It shows how the cup slowly develops and the nerve rim narrows ( I said shallows on the vid (sorry)). The job is to analyse this at an early stage, preferably before there is visual field damage.
You will see that the vessels start to protrude from the nerve fiber layer at an early stage and that the inferior rim narrows first. Watch out for disc haemorrhages, tht turn into little notches. The vessels move slowly to the nazal rim and that ppa is a late stage development (some papers say it appears with field damage).
Things become more complex with different disk sizes and tilted disks.
Don't forget the ISNT rule and also your red-free filter.
However, its best to make sure the disk is seen in stereo narrow the slit and check the nerve fiber layer. You can guesstimate the layer thickness by knowing that the arteriole that cross the disk rim average about 120 microns and a veinule at the disk rim is likely to be 140 microns. They are covered by the nerve fiber layer showing the nerve fiber layer to be at least 140 microns thick.
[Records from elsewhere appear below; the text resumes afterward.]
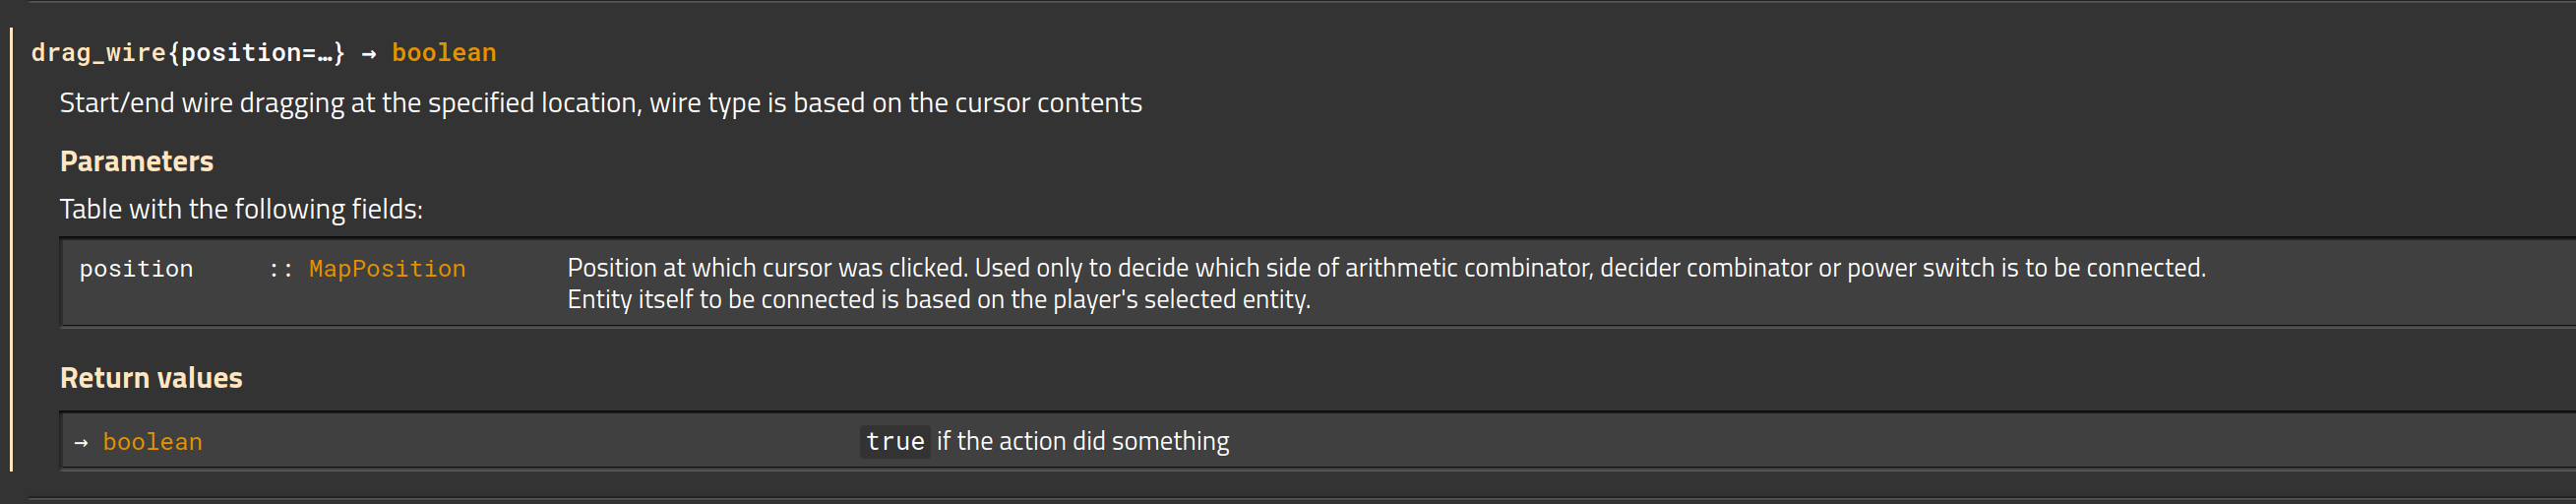Click the arrow before the boolean return value

pos(81,442)
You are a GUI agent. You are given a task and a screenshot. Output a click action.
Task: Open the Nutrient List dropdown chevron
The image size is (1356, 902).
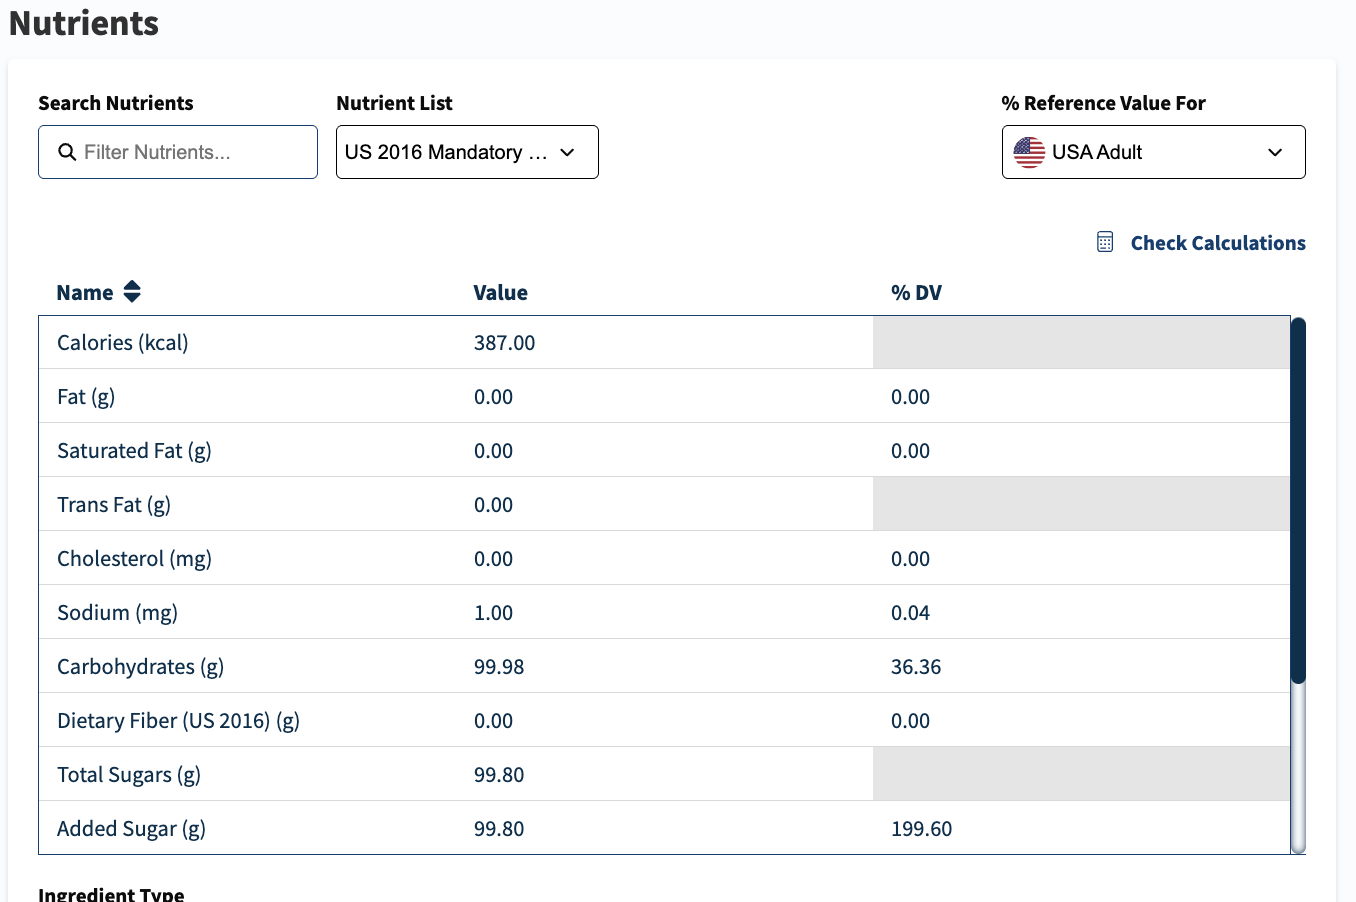[567, 152]

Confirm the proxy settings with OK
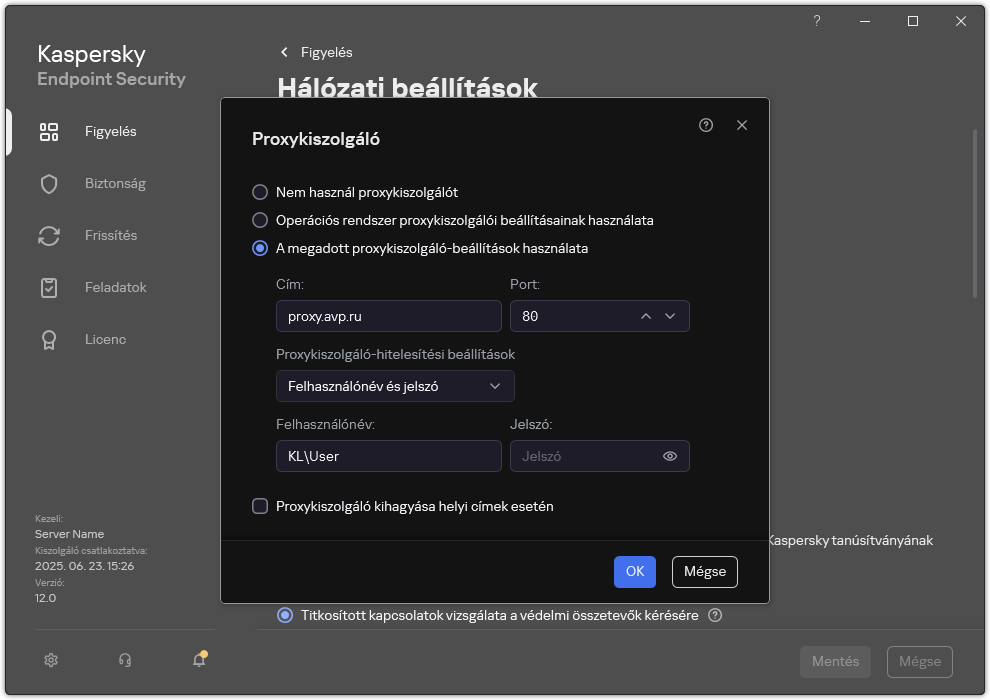(x=635, y=572)
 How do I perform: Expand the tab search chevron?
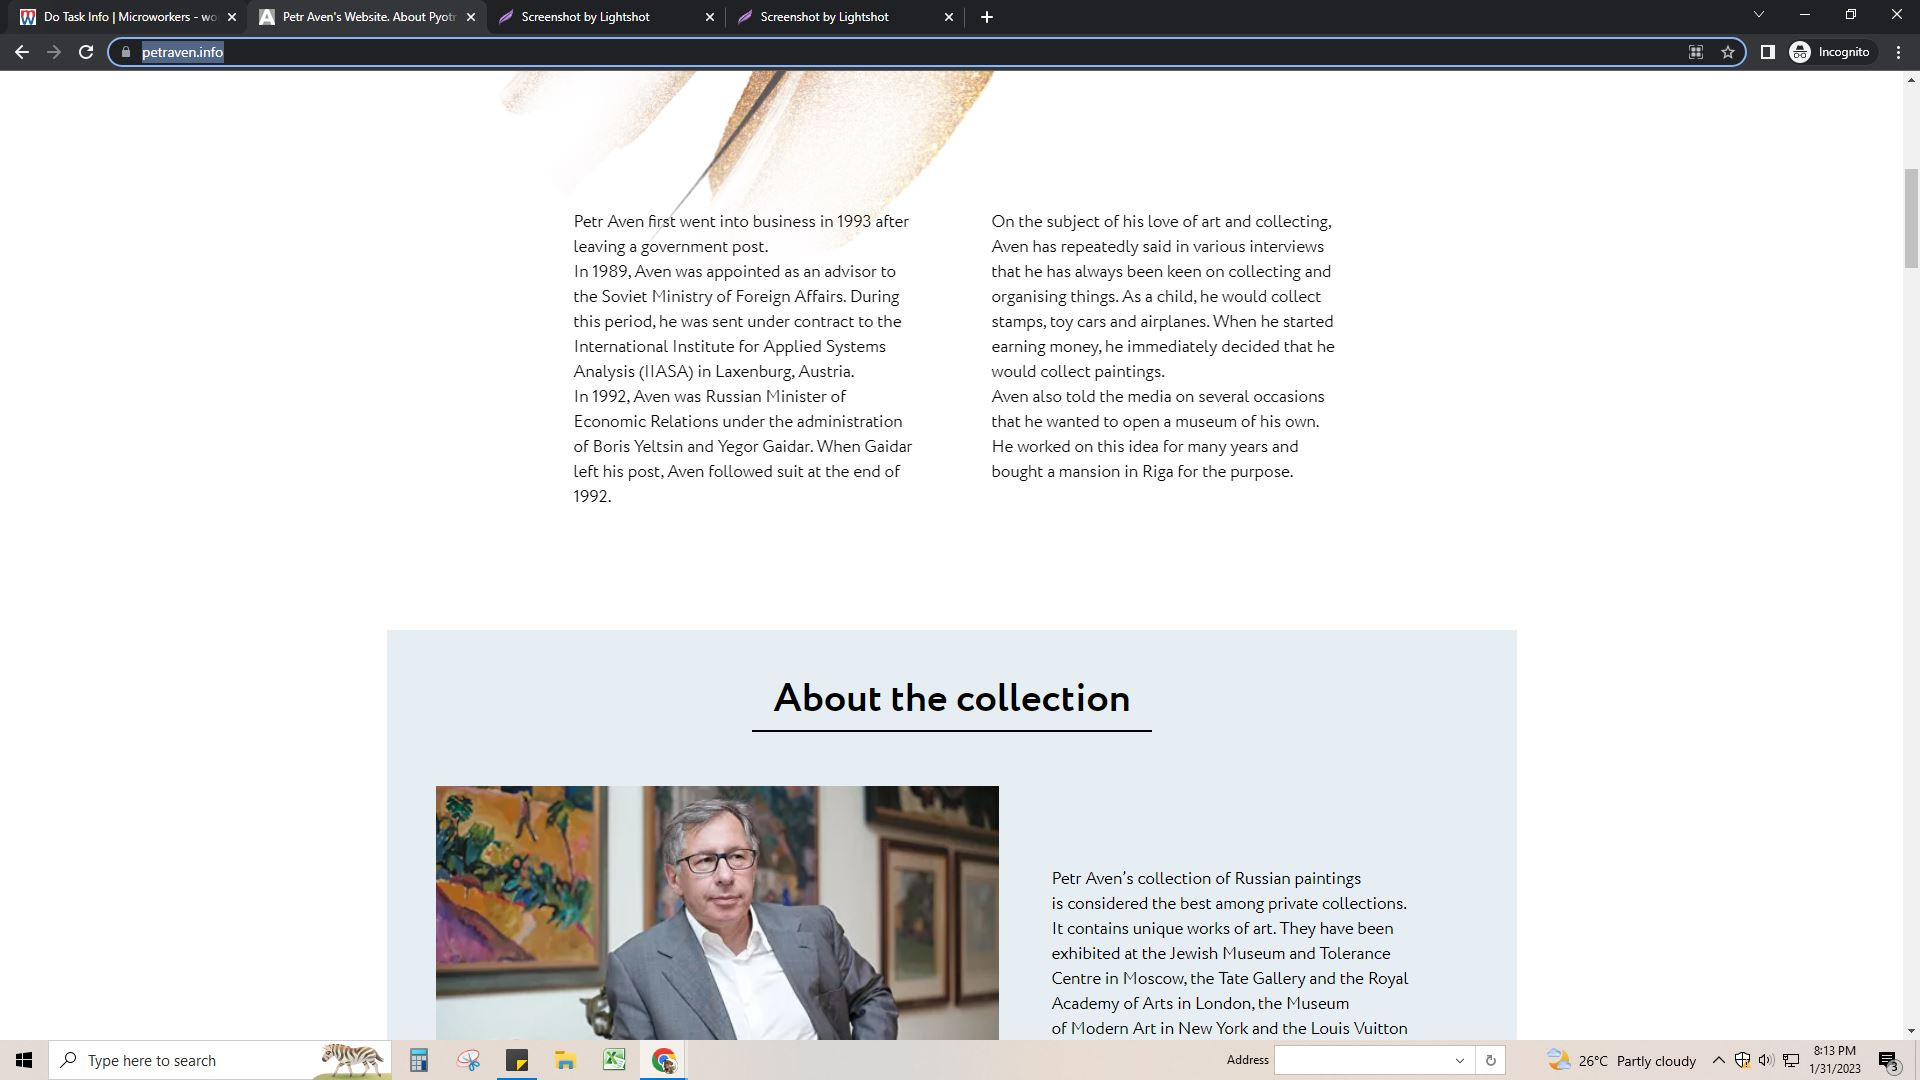(x=1758, y=15)
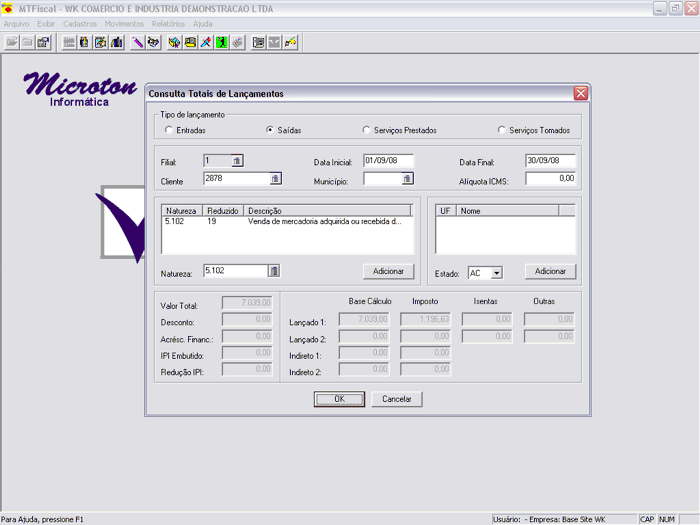Click the green running man toolbar icon
700x525 pixels.
(x=222, y=42)
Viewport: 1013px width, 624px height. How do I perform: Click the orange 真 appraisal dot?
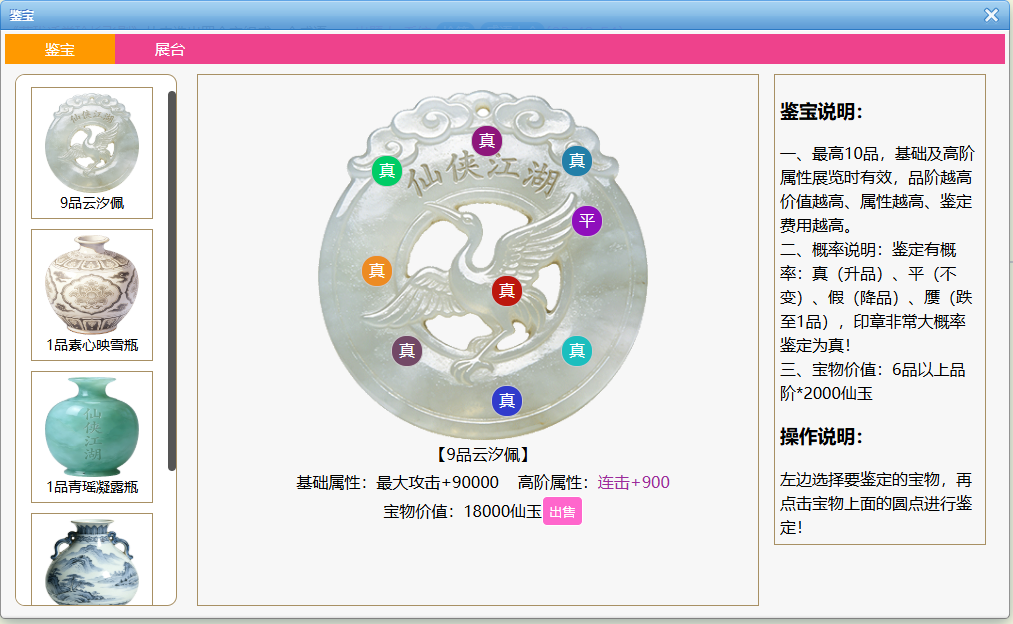coord(377,271)
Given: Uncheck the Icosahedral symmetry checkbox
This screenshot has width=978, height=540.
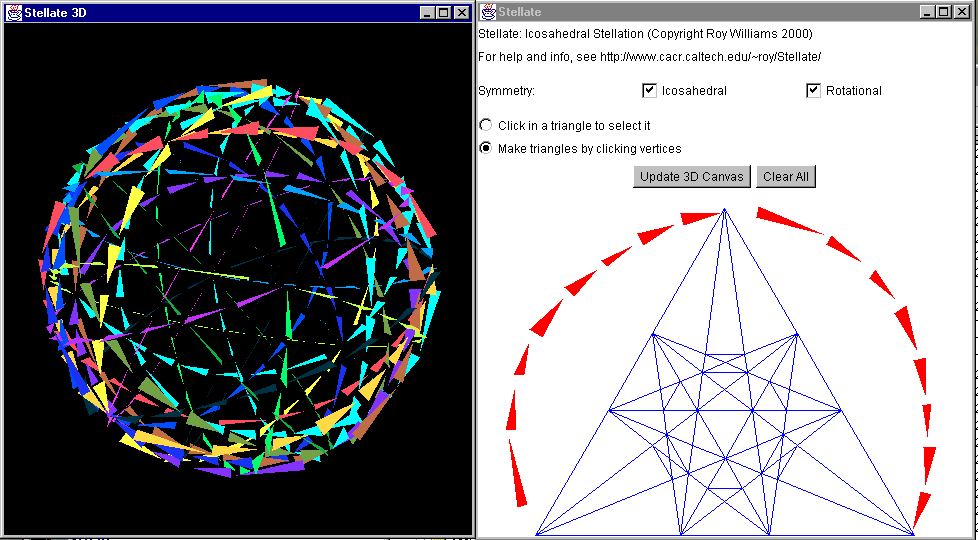Looking at the screenshot, I should (x=650, y=91).
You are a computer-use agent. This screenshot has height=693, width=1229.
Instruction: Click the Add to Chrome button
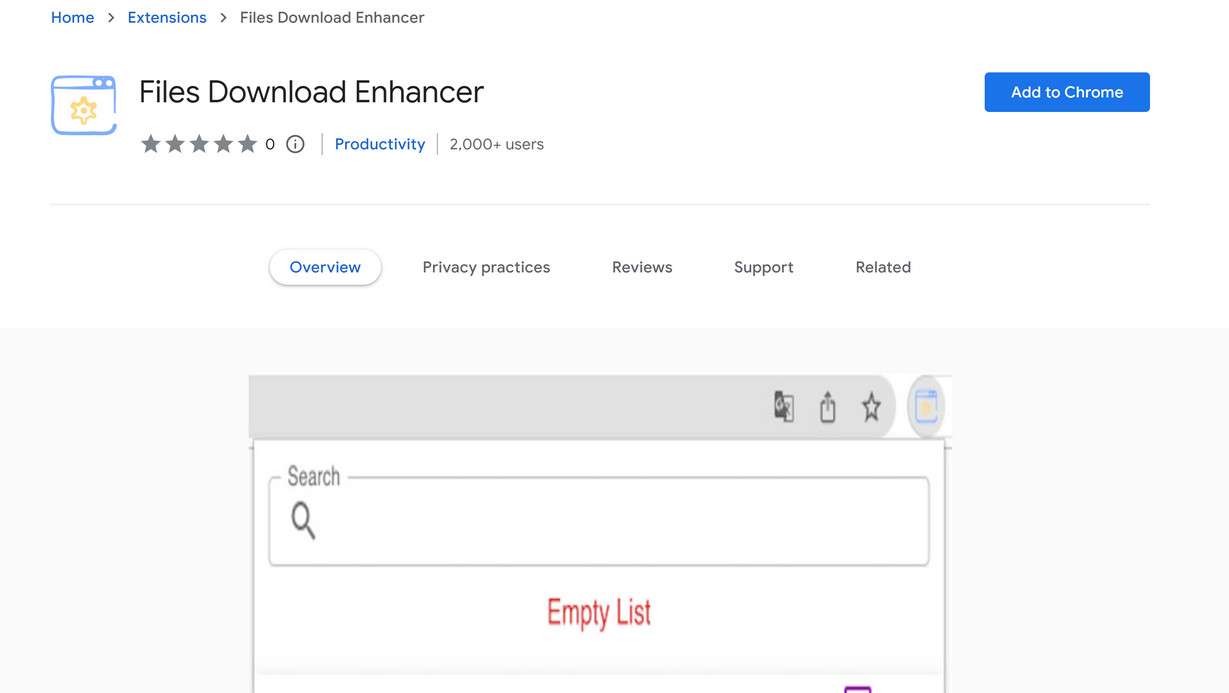(x=1066, y=91)
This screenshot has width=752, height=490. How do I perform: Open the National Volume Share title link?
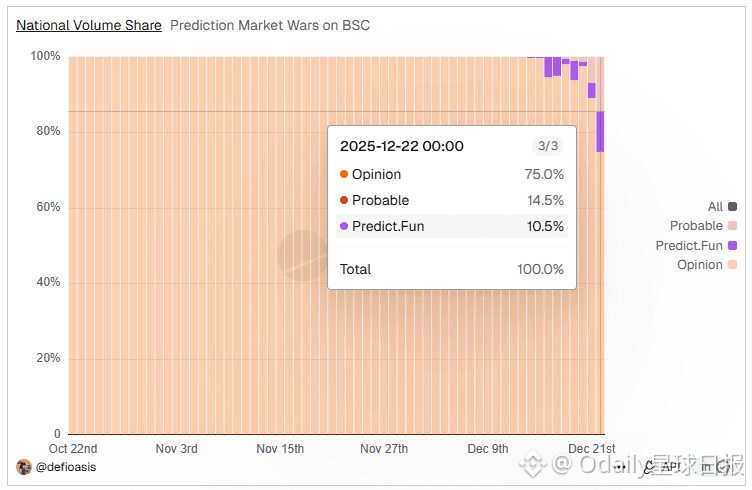tap(89, 25)
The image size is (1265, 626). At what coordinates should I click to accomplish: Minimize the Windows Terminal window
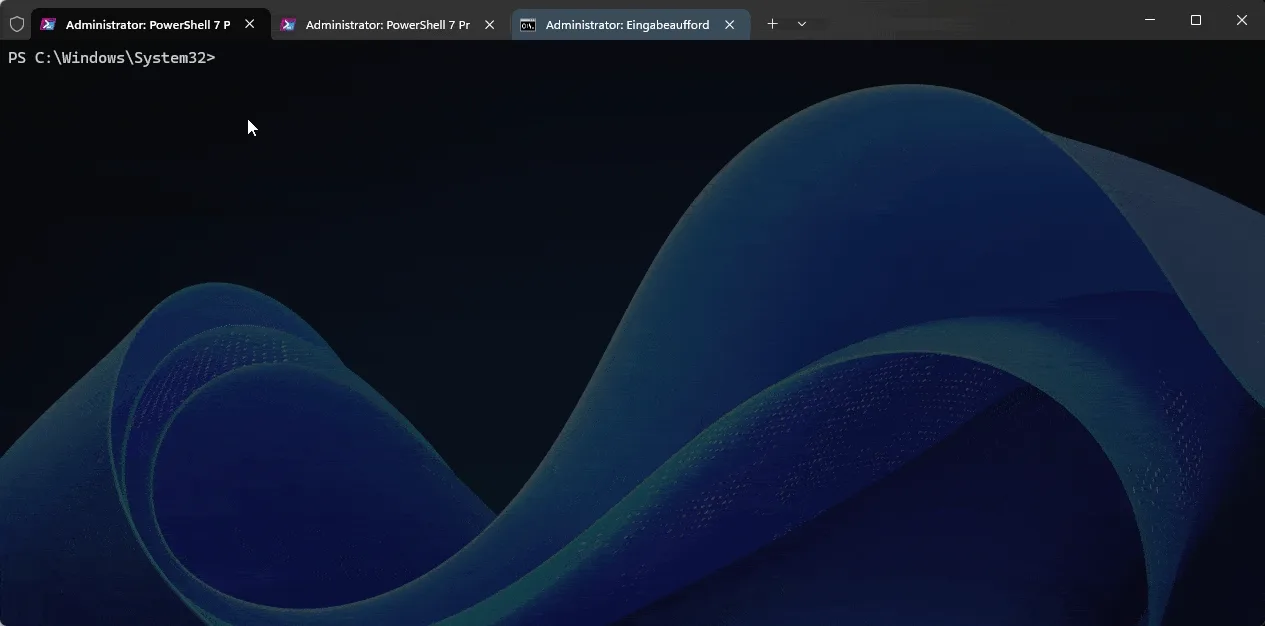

Protruding vessels is always wrong and shows a thin layer. With practice you can estimate the thickness of most of the nerve fiber layer across the disc: this helps future analysis a great deal. The other way of checking the nerve fiber rim thickness is to beam a light into the middle of the disk and flick its brightness UP: in a normal disk this will seem to expand the disk size as light leaks into the nerve fibers (acting like light pipes) but the disk stays the same size in glaucoma.
Because so much is happening in early glaucoma - its best to draw and label what you see.